Would you retype all of these records exactly?

Dataset entries:
****************************************

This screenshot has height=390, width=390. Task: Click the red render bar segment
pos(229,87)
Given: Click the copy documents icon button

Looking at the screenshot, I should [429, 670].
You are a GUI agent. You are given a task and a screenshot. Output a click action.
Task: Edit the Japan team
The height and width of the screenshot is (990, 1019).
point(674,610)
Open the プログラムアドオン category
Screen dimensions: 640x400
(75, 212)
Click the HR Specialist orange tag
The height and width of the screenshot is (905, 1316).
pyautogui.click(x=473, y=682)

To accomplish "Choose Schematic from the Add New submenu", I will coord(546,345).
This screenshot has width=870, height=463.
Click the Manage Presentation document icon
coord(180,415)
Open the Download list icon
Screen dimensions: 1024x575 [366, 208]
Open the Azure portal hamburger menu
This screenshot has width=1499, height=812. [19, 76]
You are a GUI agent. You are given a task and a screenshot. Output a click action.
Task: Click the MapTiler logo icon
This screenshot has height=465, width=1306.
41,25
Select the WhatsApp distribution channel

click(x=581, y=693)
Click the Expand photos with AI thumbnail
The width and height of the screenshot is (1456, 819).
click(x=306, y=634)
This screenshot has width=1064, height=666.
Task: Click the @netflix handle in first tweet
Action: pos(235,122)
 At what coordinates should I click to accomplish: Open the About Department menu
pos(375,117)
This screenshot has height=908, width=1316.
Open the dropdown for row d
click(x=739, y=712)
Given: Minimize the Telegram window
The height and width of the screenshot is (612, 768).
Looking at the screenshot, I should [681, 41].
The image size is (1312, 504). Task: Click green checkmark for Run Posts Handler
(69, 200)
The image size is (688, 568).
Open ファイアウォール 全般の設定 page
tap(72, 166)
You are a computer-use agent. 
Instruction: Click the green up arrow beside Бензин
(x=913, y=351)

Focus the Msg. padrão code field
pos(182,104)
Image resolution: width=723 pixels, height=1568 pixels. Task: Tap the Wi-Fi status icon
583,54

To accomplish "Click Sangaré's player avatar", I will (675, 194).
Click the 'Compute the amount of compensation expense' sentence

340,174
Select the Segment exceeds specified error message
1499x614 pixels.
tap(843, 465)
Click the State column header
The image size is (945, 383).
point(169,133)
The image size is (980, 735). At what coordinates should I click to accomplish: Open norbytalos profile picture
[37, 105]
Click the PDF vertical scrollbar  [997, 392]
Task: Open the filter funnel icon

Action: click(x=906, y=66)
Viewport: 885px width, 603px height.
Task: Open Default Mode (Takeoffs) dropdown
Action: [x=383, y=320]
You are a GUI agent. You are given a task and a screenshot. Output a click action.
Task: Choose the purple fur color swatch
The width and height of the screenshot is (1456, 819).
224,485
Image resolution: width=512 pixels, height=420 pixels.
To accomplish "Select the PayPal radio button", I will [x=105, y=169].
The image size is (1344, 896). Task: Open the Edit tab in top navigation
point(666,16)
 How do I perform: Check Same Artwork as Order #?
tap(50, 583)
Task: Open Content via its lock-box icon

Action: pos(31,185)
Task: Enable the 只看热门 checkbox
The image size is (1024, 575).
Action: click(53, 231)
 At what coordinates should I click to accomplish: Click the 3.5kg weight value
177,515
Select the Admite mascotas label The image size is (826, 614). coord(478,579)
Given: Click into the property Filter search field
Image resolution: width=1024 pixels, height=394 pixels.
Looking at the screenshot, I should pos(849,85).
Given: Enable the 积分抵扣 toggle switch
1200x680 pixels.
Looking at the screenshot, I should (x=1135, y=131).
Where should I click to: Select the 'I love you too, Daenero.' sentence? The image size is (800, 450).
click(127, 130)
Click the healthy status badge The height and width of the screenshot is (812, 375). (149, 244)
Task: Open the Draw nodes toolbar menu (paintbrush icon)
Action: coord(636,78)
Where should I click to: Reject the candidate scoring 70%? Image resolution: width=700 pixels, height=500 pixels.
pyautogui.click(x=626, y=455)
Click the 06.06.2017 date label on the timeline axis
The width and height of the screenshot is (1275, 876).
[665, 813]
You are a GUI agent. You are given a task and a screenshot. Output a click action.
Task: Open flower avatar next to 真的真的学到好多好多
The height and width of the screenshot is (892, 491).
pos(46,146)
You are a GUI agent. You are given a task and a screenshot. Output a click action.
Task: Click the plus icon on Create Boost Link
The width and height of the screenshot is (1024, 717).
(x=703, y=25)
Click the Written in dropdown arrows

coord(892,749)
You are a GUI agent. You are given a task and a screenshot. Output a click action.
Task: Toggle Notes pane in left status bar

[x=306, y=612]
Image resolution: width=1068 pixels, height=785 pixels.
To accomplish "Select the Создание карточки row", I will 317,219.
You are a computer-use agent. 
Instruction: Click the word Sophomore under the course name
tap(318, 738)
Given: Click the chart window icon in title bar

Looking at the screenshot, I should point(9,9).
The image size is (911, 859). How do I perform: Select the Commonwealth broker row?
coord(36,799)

****************************************

— Task output —
This screenshot has height=390, width=390. Task: Click the red render bar segment
pos(229,87)
Given: Click the copy documents icon button

Looking at the screenshot, I should [429, 670].
You are a GUI agent. You are given a task and a screenshot. Output a click action.
Task: Edit the Japan team
The height and width of the screenshot is (990, 1019).
point(674,610)
Open the プログラムアドオン category
Screen dimensions: 640x400
(75, 212)
Click the HR Specialist orange tag
The height and width of the screenshot is (905, 1316).
pyautogui.click(x=473, y=682)

To accomplish "Choose Schematic from the Add New submenu", I will coord(546,345).
This screenshot has width=870, height=463.
Click the Manage Presentation document icon
coord(180,415)
Open the Download list icon
Screen dimensions: 1024x575 [366, 208]
Open the Azure portal hamburger menu
This screenshot has width=1499, height=812. [19, 76]
You are a GUI agent. You are given a task and a screenshot. Output a click action.
Task: Click the MapTiler logo icon
This screenshot has height=465, width=1306.
41,25
Select the WhatsApp distribution channel

click(x=581, y=693)
Click the Expand photos with AI thumbnail
The width and height of the screenshot is (1456, 819).
click(x=306, y=634)
This screenshot has width=1064, height=666.
Task: Click the @netflix handle in first tweet
Action: pos(235,122)
 At what coordinates should I click to accomplish: Open the About Department menu
pos(375,117)
This screenshot has height=908, width=1316.
Open the dropdown for row d
click(x=739, y=712)
Given: Minimize the Telegram window
The height and width of the screenshot is (612, 768).
Looking at the screenshot, I should [681, 41].
The image size is (1312, 504). Task: Click green checkmark for Run Posts Handler
(69, 200)
The image size is (688, 568).
Open ファイアウォール 全般の設定 page
tap(72, 166)
You are a computer-use agent. 
Instruction: Click the green up arrow beside Бензин
(x=913, y=351)

Focus the Msg. padrão code field
pos(182,104)
Image resolution: width=723 pixels, height=1568 pixels. Task: Tap the Wi-Fi status icon
583,54

To accomplish "Click Sangaré's player avatar", I will (675, 194).
Click the 'Compute the amount of compensation expense' sentence

340,174
Select the Segment exceeds specified error message
1499x614 pixels.
tap(843, 465)
Click the State column header
The image size is (945, 383).
point(169,133)
The image size is (980, 735). At what coordinates should I click to accomplish: Open norbytalos profile picture
[37, 105]
Click the PDF vertical scrollbar  [997, 392]
Task: Open the filter funnel icon

Action: click(x=906, y=66)
Viewport: 885px width, 603px height.
Task: Open Default Mode (Takeoffs) dropdown
Action: [x=383, y=320]
You are a GUI agent. You are given a task and a screenshot. Output a click action.
Task: Choose the purple fur color swatch
The width and height of the screenshot is (1456, 819).
224,485
Image resolution: width=512 pixels, height=420 pixels.
To accomplish "Select the PayPal radio button", I will [x=105, y=169].
The image size is (1344, 896). Task: Open the Edit tab in top navigation
point(666,16)
 How do I perform: Check Same Artwork as Order #?
tap(50, 583)
Task: Open Content via its lock-box icon

Action: pos(31,185)
Task: Enable the 只看热门 checkbox
The image size is (1024, 575).
Action: click(53, 231)
 At what coordinates should I click to accomplish: Click the 3.5kg weight value
177,515
Select the Admite mascotas label The image size is (826, 614). coord(478,579)
Given: Click into the property Filter search field
Image resolution: width=1024 pixels, height=394 pixels.
Looking at the screenshot, I should pos(849,85).
Given: Enable the 积分抵扣 toggle switch
1200x680 pixels.
Looking at the screenshot, I should (x=1135, y=131).
Where should I click to: Select the 'I love you too, Daenero.' sentence? The image size is (800, 450).
click(127, 130)
Click the healthy status badge The height and width of the screenshot is (812, 375). (149, 244)
Task: Open the Draw nodes toolbar menu (paintbrush icon)
Action: coord(636,78)
Where should I click to: Reject the candidate scoring 70%? Image resolution: width=700 pixels, height=500 pixels.
pyautogui.click(x=626, y=455)
Click the 06.06.2017 date label on the timeline axis
The width and height of the screenshot is (1275, 876).
[665, 813]
You are a GUI agent. You are given a task and a screenshot. Output a click action.
Task: Open flower avatar next to 真的真的学到好多好多
The height and width of the screenshot is (892, 491).
pos(46,146)
You are a GUI agent. You are given a task and a screenshot. Output a click action.
Task: Click the plus icon on Create Boost Link
The width and height of the screenshot is (1024, 717).
(x=703, y=25)
Click the Written in dropdown arrows

coord(892,749)
You are a GUI agent. You are given a task and a screenshot. Output a click action.
Task: Toggle Notes pane in left status bar

[x=306, y=612]
Image resolution: width=1068 pixels, height=785 pixels.
To accomplish "Select the Создание карточки row", I will 317,219.
You are a computer-use agent. 
Instruction: Click the word Sophomore under the course name
tap(318, 738)
Given: Click the chart window icon in title bar

Looking at the screenshot, I should point(9,9).
The image size is (911, 859). How do I perform: Select the Commonwealth broker row?
coord(36,799)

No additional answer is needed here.